TASK DETAILS – Reproduce each of the following rows verbatim, with nothing added and nothing left out.

------------

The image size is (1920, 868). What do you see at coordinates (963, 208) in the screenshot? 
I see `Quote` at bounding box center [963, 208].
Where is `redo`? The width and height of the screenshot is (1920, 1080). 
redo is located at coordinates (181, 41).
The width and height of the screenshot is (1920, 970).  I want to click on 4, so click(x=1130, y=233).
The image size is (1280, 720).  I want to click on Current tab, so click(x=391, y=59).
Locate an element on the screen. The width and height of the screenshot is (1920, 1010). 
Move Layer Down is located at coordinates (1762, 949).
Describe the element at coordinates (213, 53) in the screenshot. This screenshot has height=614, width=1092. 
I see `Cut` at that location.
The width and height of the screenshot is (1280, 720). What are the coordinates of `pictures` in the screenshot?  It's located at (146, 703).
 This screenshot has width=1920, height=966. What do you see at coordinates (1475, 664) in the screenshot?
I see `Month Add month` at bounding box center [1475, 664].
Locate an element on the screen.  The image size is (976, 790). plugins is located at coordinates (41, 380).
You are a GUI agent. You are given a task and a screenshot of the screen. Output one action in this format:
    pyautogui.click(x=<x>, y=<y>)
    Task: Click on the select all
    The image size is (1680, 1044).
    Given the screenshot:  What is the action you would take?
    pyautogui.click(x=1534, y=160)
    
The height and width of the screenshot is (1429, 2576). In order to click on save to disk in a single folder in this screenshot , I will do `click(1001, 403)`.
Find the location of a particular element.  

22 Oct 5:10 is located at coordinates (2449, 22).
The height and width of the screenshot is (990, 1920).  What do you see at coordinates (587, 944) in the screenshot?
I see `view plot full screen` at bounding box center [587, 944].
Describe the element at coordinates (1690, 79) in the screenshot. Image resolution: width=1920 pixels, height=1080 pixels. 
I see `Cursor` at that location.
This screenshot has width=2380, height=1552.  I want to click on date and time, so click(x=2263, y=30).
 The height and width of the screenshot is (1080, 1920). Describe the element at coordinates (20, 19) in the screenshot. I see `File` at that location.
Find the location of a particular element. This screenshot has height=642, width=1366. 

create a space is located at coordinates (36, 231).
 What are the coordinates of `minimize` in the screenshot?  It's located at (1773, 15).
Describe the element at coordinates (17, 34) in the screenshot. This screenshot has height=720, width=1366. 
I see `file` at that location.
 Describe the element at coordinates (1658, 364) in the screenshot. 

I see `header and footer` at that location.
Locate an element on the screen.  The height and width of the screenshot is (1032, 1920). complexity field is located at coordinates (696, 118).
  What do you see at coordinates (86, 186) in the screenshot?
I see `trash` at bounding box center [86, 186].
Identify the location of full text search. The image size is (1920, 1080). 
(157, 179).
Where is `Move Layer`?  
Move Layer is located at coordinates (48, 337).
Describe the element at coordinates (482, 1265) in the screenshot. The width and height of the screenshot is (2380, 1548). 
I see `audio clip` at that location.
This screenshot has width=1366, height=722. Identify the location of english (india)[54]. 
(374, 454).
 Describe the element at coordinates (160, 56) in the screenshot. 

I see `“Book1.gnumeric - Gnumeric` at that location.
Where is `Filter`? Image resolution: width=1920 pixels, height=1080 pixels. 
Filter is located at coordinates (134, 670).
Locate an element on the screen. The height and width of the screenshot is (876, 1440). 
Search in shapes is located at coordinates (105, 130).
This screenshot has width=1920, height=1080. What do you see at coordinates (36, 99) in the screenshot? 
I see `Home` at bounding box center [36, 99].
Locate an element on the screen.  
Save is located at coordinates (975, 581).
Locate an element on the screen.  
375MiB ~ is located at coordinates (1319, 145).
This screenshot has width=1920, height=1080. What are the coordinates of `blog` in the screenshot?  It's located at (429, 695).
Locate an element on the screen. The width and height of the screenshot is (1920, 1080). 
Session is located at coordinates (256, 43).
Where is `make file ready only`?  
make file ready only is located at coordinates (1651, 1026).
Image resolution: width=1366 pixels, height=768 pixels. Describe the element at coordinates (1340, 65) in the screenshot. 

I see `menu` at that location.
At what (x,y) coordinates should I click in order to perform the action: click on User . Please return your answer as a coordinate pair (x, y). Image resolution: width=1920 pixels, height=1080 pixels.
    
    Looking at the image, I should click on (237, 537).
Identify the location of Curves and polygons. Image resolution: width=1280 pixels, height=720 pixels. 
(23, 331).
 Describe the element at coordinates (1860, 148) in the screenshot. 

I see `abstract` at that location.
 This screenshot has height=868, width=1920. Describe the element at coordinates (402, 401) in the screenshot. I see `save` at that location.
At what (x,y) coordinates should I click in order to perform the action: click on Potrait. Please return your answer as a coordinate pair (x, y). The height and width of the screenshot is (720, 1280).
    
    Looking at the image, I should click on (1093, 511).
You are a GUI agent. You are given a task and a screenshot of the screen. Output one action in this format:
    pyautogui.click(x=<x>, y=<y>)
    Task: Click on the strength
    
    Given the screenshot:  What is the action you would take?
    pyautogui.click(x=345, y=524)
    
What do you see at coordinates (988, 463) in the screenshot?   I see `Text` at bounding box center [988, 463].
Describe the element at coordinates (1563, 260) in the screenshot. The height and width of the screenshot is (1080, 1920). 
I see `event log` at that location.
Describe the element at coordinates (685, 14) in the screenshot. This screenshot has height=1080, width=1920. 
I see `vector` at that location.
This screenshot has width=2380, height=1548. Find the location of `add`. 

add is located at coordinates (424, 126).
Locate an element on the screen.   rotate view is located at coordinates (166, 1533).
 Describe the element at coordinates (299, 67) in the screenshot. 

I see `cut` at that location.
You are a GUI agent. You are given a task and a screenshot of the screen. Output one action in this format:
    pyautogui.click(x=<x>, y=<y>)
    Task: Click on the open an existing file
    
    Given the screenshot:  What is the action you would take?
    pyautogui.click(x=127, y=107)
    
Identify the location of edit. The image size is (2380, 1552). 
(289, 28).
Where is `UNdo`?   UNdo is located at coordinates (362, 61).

------------

RESULT –
The image size is (1920, 868). What do you see at coordinates (963, 208) in the screenshot? 
I see `Quote` at bounding box center [963, 208].
Where is `redo`? The width and height of the screenshot is (1920, 1080). 
redo is located at coordinates (181, 41).
The width and height of the screenshot is (1920, 970).  I want to click on 4, so click(x=1130, y=233).
The image size is (1280, 720).  I want to click on Current tab, so click(x=391, y=59).
Locate an element on the screen. The width and height of the screenshot is (1920, 1010). 
Move Layer Down is located at coordinates (1762, 949).
Describe the element at coordinates (213, 53) in the screenshot. This screenshot has height=614, width=1092. 
I see `Cut` at that location.
The width and height of the screenshot is (1280, 720). What are the coordinates of `pictures` in the screenshot?  It's located at (146, 703).
 This screenshot has width=1920, height=966. What do you see at coordinates (1475, 664) in the screenshot?
I see `Month Add month` at bounding box center [1475, 664].
Locate an element on the screen.  The image size is (976, 790). plugins is located at coordinates (41, 380).
You are a GUI agent. You are given a task and a screenshot of the screen. Output one action in this format:
    pyautogui.click(x=<x>, y=<y>)
    Task: Click on the select all
    The image size is (1680, 1044).
    Given the screenshot:  What is the action you would take?
    pyautogui.click(x=1534, y=160)
    
The height and width of the screenshot is (1429, 2576). In order to click on save to disk in a single folder in this screenshot , I will do `click(1001, 403)`.
Find the location of a particular element.  

22 Oct 5:10 is located at coordinates (2449, 22).
The height and width of the screenshot is (990, 1920).  What do you see at coordinates (587, 944) in the screenshot?
I see `view plot full screen` at bounding box center [587, 944].
Describe the element at coordinates (1690, 79) in the screenshot. Image resolution: width=1920 pixels, height=1080 pixels. 
I see `Cursor` at that location.
This screenshot has width=2380, height=1552.  I want to click on date and time, so click(x=2263, y=30).
 The height and width of the screenshot is (1080, 1920). Describe the element at coordinates (20, 19) in the screenshot. I see `File` at that location.
Find the location of a particular element. This screenshot has height=642, width=1366. 

create a space is located at coordinates (36, 231).
 What are the coordinates of `minimize` in the screenshot?  It's located at (1773, 15).
Describe the element at coordinates (17, 34) in the screenshot. This screenshot has height=720, width=1366. 
I see `file` at that location.
 Describe the element at coordinates (1658, 364) in the screenshot. 

I see `header and footer` at that location.
Locate an element on the screen.  The height and width of the screenshot is (1032, 1920). complexity field is located at coordinates (696, 118).
  What do you see at coordinates (86, 186) in the screenshot?
I see `trash` at bounding box center [86, 186].
Identify the location of full text search. The image size is (1920, 1080). 
(157, 179).
Where is `Move Layer`?  
Move Layer is located at coordinates (48, 337).
Describe the element at coordinates (482, 1265) in the screenshot. The width and height of the screenshot is (2380, 1548). 
I see `audio clip` at that location.
This screenshot has width=1366, height=722. Identify the location of english (india)[54]. 
(374, 454).
 Describe the element at coordinates (160, 56) in the screenshot. 

I see `“Book1.gnumeric - Gnumeric` at that location.
Where is `Filter`? Image resolution: width=1920 pixels, height=1080 pixels. 
Filter is located at coordinates (134, 670).
Locate an element on the screen. The height and width of the screenshot is (876, 1440). 
Search in shapes is located at coordinates (105, 130).
This screenshot has width=1920, height=1080. What do you see at coordinates (36, 99) in the screenshot? 
I see `Home` at bounding box center [36, 99].
Locate an element on the screen.  
Save is located at coordinates (975, 581).
Locate an element on the screen.  
375MiB ~ is located at coordinates (1319, 145).
This screenshot has width=1920, height=1080. What are the coordinates of `blog` in the screenshot?  It's located at (429, 695).
Locate an element on the screen. The width and height of the screenshot is (1920, 1080). 
Session is located at coordinates (256, 43).
Where is `make file ready only`?  
make file ready only is located at coordinates (1651, 1026).
Image resolution: width=1366 pixels, height=768 pixels. Describe the element at coordinates (1340, 65) in the screenshot. 

I see `menu` at that location.
At what (x,y) coordinates should I click in order to perform the action: click on User . Please return your answer as a coordinate pair (x, y). Image resolution: width=1920 pixels, height=1080 pixels.
    
    Looking at the image, I should click on (237, 537).
Identify the location of Curves and polygons. Image resolution: width=1280 pixels, height=720 pixels. 
(23, 331).
 Describe the element at coordinates (1860, 148) in the screenshot. 

I see `abstract` at that location.
 This screenshot has height=868, width=1920. Describe the element at coordinates (402, 401) in the screenshot. I see `save` at that location.
At what (x,y) coordinates should I click in order to perform the action: click on Potrait. Please return your answer as a coordinate pair (x, y). The height and width of the screenshot is (720, 1280).
    
    Looking at the image, I should click on (1093, 511).
You are a GUI agent. You are given a task and a screenshot of the screen. Output one action in this format:
    pyautogui.click(x=<x>, y=<y>)
    Task: Click on the strength
    
    Given the screenshot:  What is the action you would take?
    pyautogui.click(x=345, y=524)
    
What do you see at coordinates (988, 463) in the screenshot?   I see `Text` at bounding box center [988, 463].
Describe the element at coordinates (1563, 260) in the screenshot. The height and width of the screenshot is (1080, 1920). 
I see `event log` at that location.
Describe the element at coordinates (685, 14) in the screenshot. This screenshot has height=1080, width=1920. 
I see `vector` at that location.
This screenshot has width=2380, height=1548. Find the location of `add`. 

add is located at coordinates (424, 126).
Locate an element on the screen.   rotate view is located at coordinates (166, 1533).
 Describe the element at coordinates (299, 67) in the screenshot. 

I see `cut` at that location.
You are a GUI agent. You are given a task and a screenshot of the screen. Output one action in this format:
    pyautogui.click(x=<x>, y=<y>)
    Task: Click on the open an existing file
    
    Given the screenshot:  What is the action you would take?
    pyautogui.click(x=127, y=107)
    
Identify the location of edit. The image size is (2380, 1552). 
(289, 28).
Where is `UNdo`?   UNdo is located at coordinates (362, 61).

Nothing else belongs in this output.